As they say, ‘all happiness depends on a leisurely breakfast and this was just that.
After filling up on mountains of fresh fruit, pots of tea and English breakfast (minus black pudding and mushrooms which I still don’t like), we jumped straight out to explore some more of Northumberland.
Our first stop had to be Bamburgh Castle, after all, Northumberland has more castles than any other county in England.
We had been thinking of visiting Alnwick Castle, too but alas it wasn’t open until the day we were leaving Northumberland. Thankfully, Bamburgh Castle was just as special and certainly not a compromise in any way. In fact, it was incredible to see.
As we drove closer, the imposing castle came into view… it looked huge!
With over 1,500 years of history here, the castle is steeped in history. In fact, it’s thought that the site itself might have been the capital of the historic kingdom of Bernicia itself.

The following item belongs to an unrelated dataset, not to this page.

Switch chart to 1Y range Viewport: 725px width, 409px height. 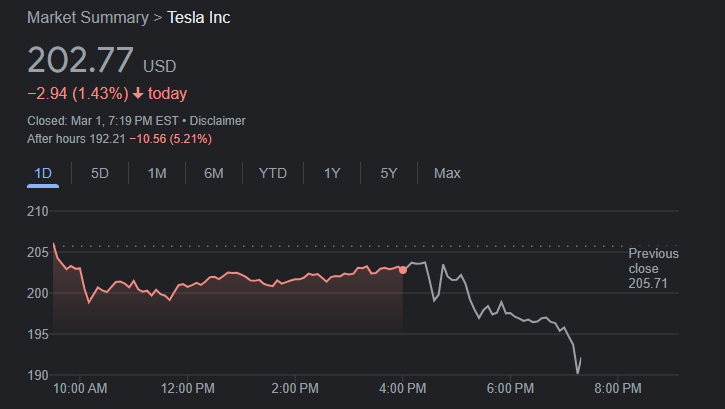point(332,173)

Plus, there are also rumours that the castle is the site of Sir Lancelot’s fictitious castle, Joyous Garde, which I can totally see.
Totally blessed with another gorgeous sunny day, we headed straight inside the castle grounds. Once in, we immediately darted straight for the State Rooms.
Some were massive, others were smaller but they were all totally gorgeous.
I’m not sure if it’s just me, but there’s something about the smell of historic buildings. It’s almost like a stoney-woody smell.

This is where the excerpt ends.